# Exercise details:
Can you give every line of the records below as a Markdown table with the columns Row and Record, numbering the rows and leaving out blank lines?

# Provided data:
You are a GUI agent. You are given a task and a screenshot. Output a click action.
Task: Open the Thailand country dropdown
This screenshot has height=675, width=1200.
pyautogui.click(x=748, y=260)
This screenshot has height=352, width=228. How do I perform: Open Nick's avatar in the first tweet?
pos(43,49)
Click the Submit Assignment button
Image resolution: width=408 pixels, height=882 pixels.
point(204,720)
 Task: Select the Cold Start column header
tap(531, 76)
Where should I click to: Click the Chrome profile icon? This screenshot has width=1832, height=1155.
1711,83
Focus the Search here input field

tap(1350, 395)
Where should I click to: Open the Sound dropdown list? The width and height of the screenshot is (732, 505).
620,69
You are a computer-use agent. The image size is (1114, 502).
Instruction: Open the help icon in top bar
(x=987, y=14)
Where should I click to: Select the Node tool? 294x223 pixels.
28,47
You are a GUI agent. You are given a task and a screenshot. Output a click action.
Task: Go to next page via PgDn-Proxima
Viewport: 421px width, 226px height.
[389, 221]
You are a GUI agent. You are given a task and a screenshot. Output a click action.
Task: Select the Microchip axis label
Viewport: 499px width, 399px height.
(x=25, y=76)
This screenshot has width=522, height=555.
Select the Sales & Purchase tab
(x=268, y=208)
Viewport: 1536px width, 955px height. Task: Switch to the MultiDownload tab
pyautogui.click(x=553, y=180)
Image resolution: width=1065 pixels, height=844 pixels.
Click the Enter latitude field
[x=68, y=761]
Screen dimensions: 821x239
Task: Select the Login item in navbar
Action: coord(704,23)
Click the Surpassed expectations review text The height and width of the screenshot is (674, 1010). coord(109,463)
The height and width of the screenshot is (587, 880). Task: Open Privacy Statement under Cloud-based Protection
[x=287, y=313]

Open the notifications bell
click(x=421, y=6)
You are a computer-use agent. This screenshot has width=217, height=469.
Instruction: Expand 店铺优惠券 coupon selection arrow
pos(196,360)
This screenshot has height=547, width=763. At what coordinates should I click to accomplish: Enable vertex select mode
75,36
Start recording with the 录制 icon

# Written solution:
| Row | Record |
|---|---|
| 1 | You are a GUI agent. You are given a task and a screenshot. Output a click action. |
| 2 | Task: Open the Thailand country dropdown |
| 3 | This screenshot has height=675, width=1200. |
| 4 | pyautogui.click(x=748, y=260) |
| 5 | This screenshot has height=352, width=228. How do I perform: Open Nick's avatar in the first tweet? |
| 6 | pos(43,49) |
| 7 | Click the Submit Assignment button |
| 8 | Image resolution: width=408 pixels, height=882 pixels. |
| 9 | point(204,720) |
| 10 |  Task: Select the Cold Start column header |
| 11 | tap(531, 76) |
| 12 | Where should I click to: Click the Chrome profile icon? This screenshot has width=1832, height=1155. |
| 13 | 1711,83 |
| 14 | Focus the Search here input field |
| 15 | tap(1350, 395) |
| 16 | Where should I click to: Open the Sound dropdown list? The width and height of the screenshot is (732, 505). |
| 17 | 620,69 |
| 18 | You are a computer-use agent. The image size is (1114, 502). |
| 19 | Instruction: Open the help icon in top bar |
| 20 | (x=987, y=14) |
| 21 | Where should I click to: Select the Node tool? 294x223 pixels. |
| 22 | 28,47 |
| 23 | You are a GUI agent. You are given a task and a screenshot. Output a click action. |
| 24 | Task: Go to next page via PgDn-Proxima |
| 25 | Viewport: 421px width, 226px height. |
| 26 | [389, 221] |
| 27 | You are a GUI agent. You are given a task and a screenshot. Output a click action. |
| 28 | Task: Select the Microchip axis label |
| 29 | Viewport: 499px width, 399px height. |
| 30 | (x=25, y=76) |
| 31 | This screenshot has width=522, height=555. |
| 32 | Select the Sales & Purchase tab |
| 33 | (x=268, y=208) |
| 34 | Viewport: 1536px width, 955px height. Task: Switch to the MultiDownload tab |
| 35 | pyautogui.click(x=553, y=180) |
| 36 | Image resolution: width=1065 pixels, height=844 pixels. |
| 37 | Click the Enter latitude field |
| 38 | [x=68, y=761] |
| 39 | Screen dimensions: 821x239 |
| 40 | Task: Select the Login item in navbar |
| 41 | Action: coord(704,23) |
| 42 | Click the Surpassed expectations review text The height and width of the screenshot is (674, 1010). coord(109,463) |
| 43 | The height and width of the screenshot is (587, 880). Task: Open Privacy Statement under Cloud-based Protection |
| 44 | [x=287, y=313] |
| 45 | Open the notifications bell |
| 46 | click(x=421, y=6) |
| 47 | You are a computer-use agent. This screenshot has width=217, height=469. |
| 48 | Instruction: Expand 店铺优惠券 coupon selection arrow |
| 49 | pos(196,360) |
| 50 | This screenshot has height=547, width=763. At what coordinates should I click to accomplish: Enable vertex select mode |
| 51 | 75,36 |
| 52 | Start recording with the 录制 icon |